_Data provided_

──────

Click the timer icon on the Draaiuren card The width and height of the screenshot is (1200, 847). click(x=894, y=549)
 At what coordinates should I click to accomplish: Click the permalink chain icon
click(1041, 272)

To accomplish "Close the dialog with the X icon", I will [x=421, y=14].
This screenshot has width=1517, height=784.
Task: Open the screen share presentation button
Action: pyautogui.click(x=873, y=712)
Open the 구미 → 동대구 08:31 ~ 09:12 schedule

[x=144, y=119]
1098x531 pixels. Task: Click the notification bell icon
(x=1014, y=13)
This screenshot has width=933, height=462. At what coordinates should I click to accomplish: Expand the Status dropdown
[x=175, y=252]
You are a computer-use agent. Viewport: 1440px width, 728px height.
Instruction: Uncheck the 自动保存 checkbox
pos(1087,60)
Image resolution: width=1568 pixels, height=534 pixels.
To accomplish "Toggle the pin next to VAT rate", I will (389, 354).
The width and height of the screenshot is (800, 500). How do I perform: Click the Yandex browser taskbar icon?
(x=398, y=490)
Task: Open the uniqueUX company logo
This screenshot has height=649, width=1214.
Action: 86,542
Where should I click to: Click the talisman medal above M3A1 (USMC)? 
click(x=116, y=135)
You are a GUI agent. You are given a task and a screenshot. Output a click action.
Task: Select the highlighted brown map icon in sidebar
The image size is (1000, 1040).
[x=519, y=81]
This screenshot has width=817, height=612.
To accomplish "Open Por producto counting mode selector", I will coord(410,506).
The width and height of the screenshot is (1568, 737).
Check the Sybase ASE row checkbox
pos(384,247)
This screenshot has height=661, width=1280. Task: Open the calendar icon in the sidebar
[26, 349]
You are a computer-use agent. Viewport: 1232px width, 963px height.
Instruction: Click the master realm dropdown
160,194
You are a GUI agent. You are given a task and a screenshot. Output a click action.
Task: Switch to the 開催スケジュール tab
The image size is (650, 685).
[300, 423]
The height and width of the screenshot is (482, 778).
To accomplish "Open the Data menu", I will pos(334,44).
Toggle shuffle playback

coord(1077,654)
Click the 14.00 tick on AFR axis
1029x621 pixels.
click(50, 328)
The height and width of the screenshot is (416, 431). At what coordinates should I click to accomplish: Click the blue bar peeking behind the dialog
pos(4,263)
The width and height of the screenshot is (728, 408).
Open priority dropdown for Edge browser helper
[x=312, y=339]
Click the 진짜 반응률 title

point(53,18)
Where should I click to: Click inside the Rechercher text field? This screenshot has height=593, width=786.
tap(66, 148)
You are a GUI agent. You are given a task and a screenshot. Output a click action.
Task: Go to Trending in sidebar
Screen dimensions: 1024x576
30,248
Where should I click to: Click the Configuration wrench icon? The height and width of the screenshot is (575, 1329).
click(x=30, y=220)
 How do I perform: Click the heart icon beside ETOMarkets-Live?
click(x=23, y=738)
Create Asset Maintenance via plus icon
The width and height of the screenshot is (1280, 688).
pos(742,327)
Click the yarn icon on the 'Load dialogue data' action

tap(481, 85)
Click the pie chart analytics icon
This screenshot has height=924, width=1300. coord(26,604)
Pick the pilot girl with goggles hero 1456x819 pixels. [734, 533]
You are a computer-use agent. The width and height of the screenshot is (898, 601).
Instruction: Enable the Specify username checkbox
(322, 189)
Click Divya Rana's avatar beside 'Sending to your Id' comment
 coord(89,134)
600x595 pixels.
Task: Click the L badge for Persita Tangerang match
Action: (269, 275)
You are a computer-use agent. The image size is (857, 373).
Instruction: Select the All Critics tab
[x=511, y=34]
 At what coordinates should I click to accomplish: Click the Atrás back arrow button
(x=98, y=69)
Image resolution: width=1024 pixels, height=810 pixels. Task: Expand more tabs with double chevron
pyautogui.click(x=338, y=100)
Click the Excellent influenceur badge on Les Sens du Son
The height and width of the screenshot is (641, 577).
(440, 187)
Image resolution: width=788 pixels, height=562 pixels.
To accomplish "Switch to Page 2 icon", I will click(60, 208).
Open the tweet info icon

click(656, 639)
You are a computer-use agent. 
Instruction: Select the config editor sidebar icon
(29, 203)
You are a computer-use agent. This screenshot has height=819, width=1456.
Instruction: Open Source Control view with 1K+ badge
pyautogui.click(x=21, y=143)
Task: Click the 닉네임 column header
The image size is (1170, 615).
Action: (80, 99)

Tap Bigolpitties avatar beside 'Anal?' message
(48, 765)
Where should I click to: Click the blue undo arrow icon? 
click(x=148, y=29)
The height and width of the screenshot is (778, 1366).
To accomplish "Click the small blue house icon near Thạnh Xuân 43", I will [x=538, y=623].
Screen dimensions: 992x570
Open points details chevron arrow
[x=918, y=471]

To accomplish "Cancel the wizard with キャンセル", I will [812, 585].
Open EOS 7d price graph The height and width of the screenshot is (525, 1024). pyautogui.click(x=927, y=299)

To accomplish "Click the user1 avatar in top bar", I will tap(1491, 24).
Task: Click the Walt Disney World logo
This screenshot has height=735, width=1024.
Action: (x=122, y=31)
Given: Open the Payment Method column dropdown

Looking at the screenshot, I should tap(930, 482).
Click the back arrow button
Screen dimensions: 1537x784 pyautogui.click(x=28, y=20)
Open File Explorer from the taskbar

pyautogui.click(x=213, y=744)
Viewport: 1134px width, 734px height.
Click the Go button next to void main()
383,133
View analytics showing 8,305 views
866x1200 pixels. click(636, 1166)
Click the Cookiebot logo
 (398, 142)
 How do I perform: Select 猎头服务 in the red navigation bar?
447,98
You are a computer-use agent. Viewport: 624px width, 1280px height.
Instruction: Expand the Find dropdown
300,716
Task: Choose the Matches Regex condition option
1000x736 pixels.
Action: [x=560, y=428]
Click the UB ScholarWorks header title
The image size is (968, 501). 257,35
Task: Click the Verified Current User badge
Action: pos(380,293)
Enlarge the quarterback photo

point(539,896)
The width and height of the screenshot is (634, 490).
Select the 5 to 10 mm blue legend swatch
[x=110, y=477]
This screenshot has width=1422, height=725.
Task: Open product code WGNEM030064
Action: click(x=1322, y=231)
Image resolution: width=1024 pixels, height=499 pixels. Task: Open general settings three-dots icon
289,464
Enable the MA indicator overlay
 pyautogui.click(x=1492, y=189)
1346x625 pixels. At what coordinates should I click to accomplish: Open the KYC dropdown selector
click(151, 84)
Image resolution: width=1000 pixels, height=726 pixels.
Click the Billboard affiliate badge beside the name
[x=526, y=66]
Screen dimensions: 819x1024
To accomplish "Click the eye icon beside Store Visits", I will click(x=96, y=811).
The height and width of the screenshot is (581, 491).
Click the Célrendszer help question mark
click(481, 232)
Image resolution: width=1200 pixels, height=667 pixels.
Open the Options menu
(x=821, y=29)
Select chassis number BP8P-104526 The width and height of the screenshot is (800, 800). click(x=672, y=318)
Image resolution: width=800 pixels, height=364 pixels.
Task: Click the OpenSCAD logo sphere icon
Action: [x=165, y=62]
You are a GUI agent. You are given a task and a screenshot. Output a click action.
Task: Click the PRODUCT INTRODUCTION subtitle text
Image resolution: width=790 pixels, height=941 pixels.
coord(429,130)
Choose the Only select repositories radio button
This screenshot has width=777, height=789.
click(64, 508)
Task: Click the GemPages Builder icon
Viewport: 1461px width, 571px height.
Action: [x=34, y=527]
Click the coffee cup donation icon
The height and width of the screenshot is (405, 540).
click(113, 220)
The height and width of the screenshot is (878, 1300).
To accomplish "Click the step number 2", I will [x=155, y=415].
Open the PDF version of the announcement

──────

_Exercise brief_
Line by line, print the listing above exactly.

_Task output_
Click the timer icon on the Draaiuren card The width and height of the screenshot is (1200, 847). click(x=894, y=549)
 At what coordinates should I click to accomplish: Click the permalink chain icon
click(1041, 272)

To accomplish "Close the dialog with the X icon", I will [x=421, y=14].
This screenshot has width=1517, height=784.
Task: Open the screen share presentation button
Action: pyautogui.click(x=873, y=712)
Open the 구미 → 동대구 08:31 ~ 09:12 schedule

[x=144, y=119]
1098x531 pixels. Task: Click the notification bell icon
(x=1014, y=13)
This screenshot has width=933, height=462. At what coordinates should I click to accomplish: Expand the Status dropdown
[x=175, y=252]
You are a computer-use agent. Viewport: 1440px width, 728px height.
Instruction: Uncheck the 自动保存 checkbox
pos(1087,60)
Image resolution: width=1568 pixels, height=534 pixels.
To accomplish "Toggle the pin next to VAT rate", I will (389, 354).
The width and height of the screenshot is (800, 500). How do I perform: Click the Yandex browser taskbar icon?
(x=398, y=490)
Task: Open the uniqueUX company logo
This screenshot has height=649, width=1214.
Action: 86,542
Where should I click to: Click the talisman medal above M3A1 (USMC)? 
click(x=116, y=135)
You are a GUI agent. You are given a task and a screenshot. Output a click action.
Task: Select the highlighted brown map icon in sidebar
The image size is (1000, 1040).
[x=519, y=81]
This screenshot has width=817, height=612.
To accomplish "Open Por producto counting mode selector", I will coord(410,506).
The width and height of the screenshot is (1568, 737).
Check the Sybase ASE row checkbox
pos(384,247)
This screenshot has height=661, width=1280. Task: Open the calendar icon in the sidebar
[26, 349]
You are a computer-use agent. Viewport: 1232px width, 963px height.
Instruction: Click the master realm dropdown
160,194
You are a GUI agent. You are given a task and a screenshot. Output a click action.
Task: Switch to the 開催スケジュール tab
The image size is (650, 685).
[300, 423]
The height and width of the screenshot is (482, 778).
To accomplish "Open the Data menu", I will pos(334,44).
Toggle shuffle playback

coord(1077,654)
Click the 14.00 tick on AFR axis
1029x621 pixels.
click(50, 328)
The height and width of the screenshot is (416, 431). At what coordinates should I click to accomplish: Click the blue bar peeking behind the dialog
pos(4,263)
The width and height of the screenshot is (728, 408).
Open priority dropdown for Edge browser helper
[x=312, y=339]
Click the 진짜 반응률 title

point(53,18)
Where should I click to: Click inside the Rechercher text field? This screenshot has height=593, width=786.
tap(66, 148)
You are a GUI agent. You are given a task and a screenshot. Output a click action.
Task: Go to Trending in sidebar
Screen dimensions: 1024x576
30,248
Where should I click to: Click the Configuration wrench icon? The height and width of the screenshot is (575, 1329).
click(x=30, y=220)
 How do I perform: Click the heart icon beside ETOMarkets-Live?
click(x=23, y=738)
Create Asset Maintenance via plus icon
The width and height of the screenshot is (1280, 688).
pos(742,327)
Click the yarn icon on the 'Load dialogue data' action

tap(481, 85)
Click the pie chart analytics icon
This screenshot has height=924, width=1300. coord(26,604)
Pick the pilot girl with goggles hero 1456x819 pixels. [734, 533]
You are a computer-use agent. The width and height of the screenshot is (898, 601).
Instruction: Enable the Specify username checkbox
(322, 189)
Click Divya Rana's avatar beside 'Sending to your Id' comment
 coord(89,134)
600x595 pixels.
Task: Click the L badge for Persita Tangerang match
Action: (269, 275)
You are a computer-use agent. The image size is (857, 373).
Instruction: Select the All Critics tab
[x=511, y=34]
 At what coordinates should I click to accomplish: Click the Atrás back arrow button
(x=98, y=69)
Image resolution: width=1024 pixels, height=810 pixels. Task: Expand more tabs with double chevron
pyautogui.click(x=338, y=100)
Click the Excellent influenceur badge on Les Sens du Son
The height and width of the screenshot is (641, 577).
(440, 187)
Image resolution: width=788 pixels, height=562 pixels.
To accomplish "Switch to Page 2 icon", I will click(60, 208).
Open the tweet info icon

click(656, 639)
You are a computer-use agent. 
Instruction: Select the config editor sidebar icon
(29, 203)
You are a computer-use agent. This screenshot has height=819, width=1456.
Instruction: Open Source Control view with 1K+ badge
pyautogui.click(x=21, y=143)
Task: Click the 닉네임 column header
The image size is (1170, 615).
Action: (80, 99)

Tap Bigolpitties avatar beside 'Anal?' message
(48, 765)
Where should I click to: Click the blue undo arrow icon? 
click(x=148, y=29)
The height and width of the screenshot is (778, 1366).
To accomplish "Click the small blue house icon near Thạnh Xuân 43", I will [x=538, y=623].
Screen dimensions: 992x570
Open points details chevron arrow
[x=918, y=471]

To accomplish "Cancel the wizard with キャンセル", I will [812, 585].
Open EOS 7d price graph The height and width of the screenshot is (525, 1024). pyautogui.click(x=927, y=299)

To accomplish "Click the user1 avatar in top bar", I will tap(1491, 24).
Task: Click the Walt Disney World logo
This screenshot has height=735, width=1024.
Action: (x=122, y=31)
Given: Open the Payment Method column dropdown

Looking at the screenshot, I should tap(930, 482).
Click the back arrow button
Screen dimensions: 1537x784 pyautogui.click(x=28, y=20)
Open File Explorer from the taskbar

pyautogui.click(x=213, y=744)
Viewport: 1134px width, 734px height.
Click the Go button next to void main()
383,133
View analytics showing 8,305 views
866x1200 pixels. click(636, 1166)
Click the Cookiebot logo
 (398, 142)
 How do I perform: Select 猎头服务 in the red navigation bar?
447,98
You are a computer-use agent. Viewport: 624px width, 1280px height.
Instruction: Expand the Find dropdown
300,716
Task: Choose the Matches Regex condition option
1000x736 pixels.
Action: [x=560, y=428]
Click the UB ScholarWorks header title
The image size is (968, 501). 257,35
Task: Click the Verified Current User badge
Action: pos(380,293)
Enlarge the quarterback photo

point(539,896)
The width and height of the screenshot is (634, 490).
Select the 5 to 10 mm blue legend swatch
[x=110, y=477]
This screenshot has width=1422, height=725.
Task: Open product code WGNEM030064
Action: click(x=1322, y=231)
Image resolution: width=1024 pixels, height=499 pixels. Task: Open general settings three-dots icon
289,464
Enable the MA indicator overlay
 pyautogui.click(x=1492, y=189)
1346x625 pixels. At what coordinates should I click to accomplish: Open the KYC dropdown selector
click(151, 84)
Image resolution: width=1000 pixels, height=726 pixels.
Click the Billboard affiliate badge beside the name
[x=526, y=66]
Screen dimensions: 819x1024
To accomplish "Click the eye icon beside Store Visits", I will click(x=96, y=811).
The height and width of the screenshot is (581, 491).
Click the Célrendszer help question mark
click(481, 232)
Image resolution: width=1200 pixels, height=667 pixels.
Open the Options menu
(x=821, y=29)
Select chassis number BP8P-104526 The width and height of the screenshot is (800, 800). click(x=672, y=318)
Image resolution: width=800 pixels, height=364 pixels.
Task: Click the OpenSCAD logo sphere icon
Action: [x=165, y=62]
You are a GUI agent. You are given a task and a screenshot. Output a click action.
Task: Click the PRODUCT INTRODUCTION subtitle text
Image resolution: width=790 pixels, height=941 pixels.
coord(429,130)
Choose the Only select repositories radio button
This screenshot has width=777, height=789.
click(64, 508)
Task: Click the GemPages Builder icon
Viewport: 1461px width, 571px height.
Action: [x=34, y=527]
Click the coffee cup donation icon
The height and width of the screenshot is (405, 540).
click(113, 220)
The height and width of the screenshot is (878, 1300).
To accomplish "Click the step number 2", I will [x=155, y=415].
Open the PDF version of the announcement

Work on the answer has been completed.